3. Causes And Fixes: Every Common Setup Blocker
- Developer Mode toggle is grayed out or missing: confirm your account is on Plus, Pro, Business, Enterprise, or Education, the free tier does not show this option at all
- You enabled Developer Mode but see no way to add a server: this step lives separately under Settings, Plugins, not inside the Developer Mode toggle screen itself
- ChatGPT says it cannot reach your server: your MCP server must be on a public HTTPS URL, a plain localhost address will always fail, this is where a tunnel tool becomes necessary during development
- OAuth login loop that never completes: double check the redirect URL configured in your OAuth provider exactly matches what ChatGPT expects, a mismatched redirect is the most common cause of a stuck login
- Server connects but no tools appear: verify your server actually implements the required tools/list method correctly and returns valid JSON Schema for each tool, malformed schemas get silently dropped rather than shown as an error
4. Examples: Complete Working MCP Server
// Minimal working MCP server compatible with ChatGPT Developer Mode
// Uses Streamable HTTP transport
const express = require('express');
const app = express();
app.use(express.json());
// List available tools
app.post('/mcp/tools/list', (req, res) => {
res.json({
tools: [
{
name: 'get_weather',
description: 'Get current weather for a city',
inputSchema: {
type: 'object',
properties: {
city: { type: 'string', description: 'City name' }
},
required: ['city']
}
}
]
});
});
// Handle a tool call
app.post('/mcp/tools/call', async (req, res) => {
const { name, arguments: args } = req.body;
if (name === 'get_weather') {
// Replace with a real weather API call in production
res.json({
content: [
{ type: 'text', text: `The weather in ${args.city} is mild and clear.` }
]
});
} else {
res.status(404).json({ error: 'Unknown tool' });
}
});
app.listen(3000, () => console.log('MCP server running on port 3000'));I ran this locally with ngrok pointed at port 3000 to get a public URL, pasted that URL into the Developer Mode connector setup, and confirmed the get_weather tool showed up correctly in a test chat.
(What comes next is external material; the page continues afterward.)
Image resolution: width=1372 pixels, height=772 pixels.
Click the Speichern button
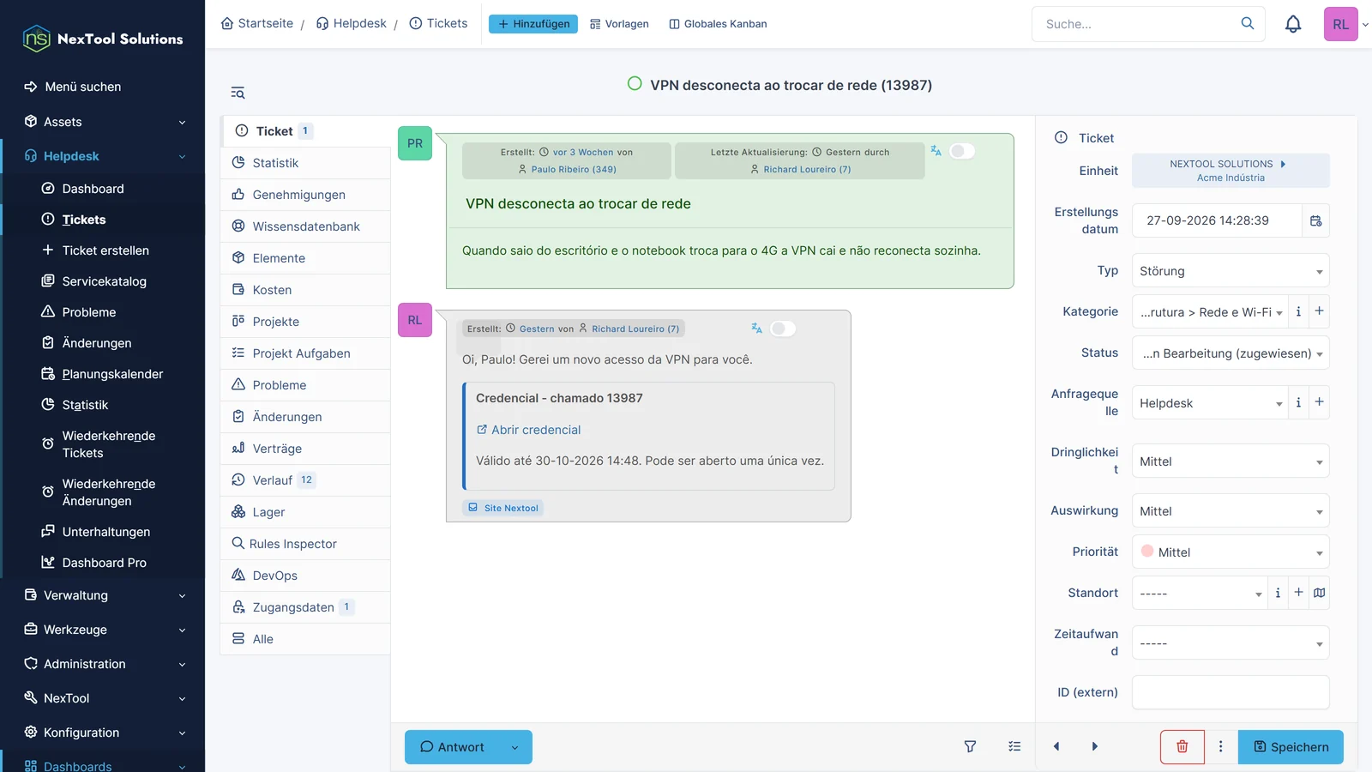[1291, 747]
Once confirmed working, I moved the same server to a small free tier instance on Render for a stable permanent URL instead of relying on a temporary tunnel.
5. Common Mistakes
- Trying to skip the tunnel step during local testing and wondering why ChatGPT cannot reach the server at all
- Forgetting to restart or redeploy the connector in ChatGPT after making a change to the server's tool list, cached tool definitions can persist
- Not handling errors gracefully inside the server, causing ChatGPT to receive a raw crash instead of a usable error message
- Adding write capable tools before confirming the read only version works end to end first, making it harder to isolate where a problem is coming from
6. Best Practices
Build and test with a tunnel first, deploy to permanent hosting only once the connector is confirmed working end to end. Keep your tool descriptions specific and short, since vague tool descriptions lead ChatGPT to either avoid calling the tool or call it with the wrong arguments. Review every tool call payload during testing before it becomes routine, especially for anything that writes data rather than just reading it.
7. FAQ
- Do I need coding experience to add MCP to ChatGPT: yes, unless you are connecting an existing, already hosted MCP server someone else built, building your own requires basic backend development knowledge
- Can I add more than one MCP server: yes, Developer Mode supports multiple connectors, each shows up separately in the tool menu
- Does adding a server cost anything through ChatGPT itself: no, ChatGPT does not charge extra for MCP connectors, though hosting your own server may have its own cost depending on where you deploy it
- Can I remove a connector later: yes, connectors can be removed from the same Plugins settings page where they were added
8. Conclusion
Adding MCP to ChatGPT is a genuinely short process once you know it lives under Developer Mode and the Plugins settings page rather than a dedicated MCP menu. The actual friction is almost entirely in getting your server publicly reachable and correctly formatted, not in ChatGPT's side of the setup, which took me under ten minutes once the server itself was ready.